## TASK DIRECTIONS
Retype each of the entries below exactly as written.
#### ENTRIES SUPPLIED ####
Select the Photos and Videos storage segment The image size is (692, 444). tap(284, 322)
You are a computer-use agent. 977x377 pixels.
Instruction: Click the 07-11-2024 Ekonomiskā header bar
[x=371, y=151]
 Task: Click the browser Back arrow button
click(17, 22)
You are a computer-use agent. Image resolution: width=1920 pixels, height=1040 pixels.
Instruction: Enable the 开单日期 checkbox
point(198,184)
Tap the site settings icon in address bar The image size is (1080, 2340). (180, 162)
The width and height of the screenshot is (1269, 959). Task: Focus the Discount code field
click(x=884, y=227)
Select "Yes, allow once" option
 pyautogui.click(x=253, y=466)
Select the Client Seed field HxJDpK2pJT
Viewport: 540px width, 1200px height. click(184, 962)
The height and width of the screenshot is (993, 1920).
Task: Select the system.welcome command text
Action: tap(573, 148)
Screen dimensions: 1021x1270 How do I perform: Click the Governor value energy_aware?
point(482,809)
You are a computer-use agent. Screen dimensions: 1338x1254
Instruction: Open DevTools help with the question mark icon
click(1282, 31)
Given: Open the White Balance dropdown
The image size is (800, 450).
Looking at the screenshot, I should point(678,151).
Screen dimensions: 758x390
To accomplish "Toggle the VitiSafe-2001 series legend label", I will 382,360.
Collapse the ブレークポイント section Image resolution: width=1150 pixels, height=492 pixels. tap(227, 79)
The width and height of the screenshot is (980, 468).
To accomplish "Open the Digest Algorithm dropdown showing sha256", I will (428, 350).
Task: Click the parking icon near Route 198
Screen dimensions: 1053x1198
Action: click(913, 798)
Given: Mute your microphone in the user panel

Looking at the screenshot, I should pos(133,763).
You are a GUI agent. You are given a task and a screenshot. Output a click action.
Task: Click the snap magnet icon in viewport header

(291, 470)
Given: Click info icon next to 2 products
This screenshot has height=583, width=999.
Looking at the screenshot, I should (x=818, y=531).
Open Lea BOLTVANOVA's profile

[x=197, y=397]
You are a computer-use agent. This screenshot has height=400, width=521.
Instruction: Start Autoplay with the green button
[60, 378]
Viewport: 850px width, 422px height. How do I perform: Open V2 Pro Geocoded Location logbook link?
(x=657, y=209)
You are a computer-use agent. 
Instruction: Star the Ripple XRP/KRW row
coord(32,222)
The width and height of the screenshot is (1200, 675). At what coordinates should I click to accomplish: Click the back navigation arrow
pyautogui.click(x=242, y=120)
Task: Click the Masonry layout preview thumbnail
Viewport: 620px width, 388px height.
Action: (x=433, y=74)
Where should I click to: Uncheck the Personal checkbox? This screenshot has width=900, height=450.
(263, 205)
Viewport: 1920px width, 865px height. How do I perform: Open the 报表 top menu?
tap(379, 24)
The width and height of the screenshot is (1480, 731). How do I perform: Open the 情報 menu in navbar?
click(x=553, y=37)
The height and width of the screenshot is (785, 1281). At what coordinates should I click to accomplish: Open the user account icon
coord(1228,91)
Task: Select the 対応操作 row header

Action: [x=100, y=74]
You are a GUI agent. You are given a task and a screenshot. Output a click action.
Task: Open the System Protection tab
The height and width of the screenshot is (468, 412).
####
## THE COMPLETED TASK
Select the Photos and Videos storage segment The image size is (692, 444). tap(284, 322)
You are a computer-use agent. 977x377 pixels.
Instruction: Click the 07-11-2024 Ekonomiskā header bar
[x=371, y=151]
 Task: Click the browser Back arrow button
click(17, 22)
You are a computer-use agent. Image resolution: width=1920 pixels, height=1040 pixels.
Instruction: Enable the 开单日期 checkbox
point(198,184)
Tap the site settings icon in address bar The image size is (1080, 2340). (180, 162)
The width and height of the screenshot is (1269, 959). Task: Focus the Discount code field
click(x=884, y=227)
Select "Yes, allow once" option
 pyautogui.click(x=253, y=466)
Select the Client Seed field HxJDpK2pJT
Viewport: 540px width, 1200px height. click(184, 962)
The height and width of the screenshot is (993, 1920).
Task: Select the system.welcome command text
Action: tap(573, 148)
Screen dimensions: 1021x1270 How do I perform: Click the Governor value energy_aware?
point(482,809)
You are a computer-use agent. Screen dimensions: 1338x1254
Instruction: Open DevTools help with the question mark icon
click(1282, 31)
Given: Open the White Balance dropdown
The image size is (800, 450).
Looking at the screenshot, I should point(678,151).
Screen dimensions: 758x390
To accomplish "Toggle the VitiSafe-2001 series legend label", I will 382,360.
Collapse the ブレークポイント section Image resolution: width=1150 pixels, height=492 pixels. tap(227, 79)
The width and height of the screenshot is (980, 468).
To accomplish "Open the Digest Algorithm dropdown showing sha256", I will (428, 350).
Task: Click the parking icon near Route 198
Screen dimensions: 1053x1198
Action: click(913, 798)
Given: Mute your microphone in the user panel

Looking at the screenshot, I should pos(133,763).
You are a GUI agent. You are given a task and a screenshot. Output a click action.
Task: Click the snap magnet icon in viewport header

(291, 470)
Given: Click info icon next to 2 products
This screenshot has height=583, width=999.
Looking at the screenshot, I should (x=818, y=531).
Open Lea BOLTVANOVA's profile

[x=197, y=397]
You are a computer-use agent. This screenshot has height=400, width=521.
Instruction: Start Autoplay with the green button
[60, 378]
Viewport: 850px width, 422px height. How do I perform: Open V2 Pro Geocoded Location logbook link?
(x=657, y=209)
You are a computer-use agent. 
Instruction: Star the Ripple XRP/KRW row
coord(32,222)
The width and height of the screenshot is (1200, 675). At what coordinates should I click to accomplish: Click the back navigation arrow
pyautogui.click(x=242, y=120)
Task: Click the Masonry layout preview thumbnail
Viewport: 620px width, 388px height.
Action: (x=433, y=74)
Where should I click to: Uncheck the Personal checkbox? This screenshot has width=900, height=450.
(263, 205)
Viewport: 1920px width, 865px height. How do I perform: Open the 报表 top menu?
tap(379, 24)
The width and height of the screenshot is (1480, 731). How do I perform: Open the 情報 menu in navbar?
click(x=553, y=37)
The height and width of the screenshot is (785, 1281). At what coordinates should I click to accomplish: Open the user account icon
coord(1228,91)
Task: Select the 対応操作 row header

Action: [x=100, y=74]
You are a GUI agent. You are given a task and a screenshot. Output a click action.
Task: Open the System Protection tab
The height and width of the screenshot is (468, 412).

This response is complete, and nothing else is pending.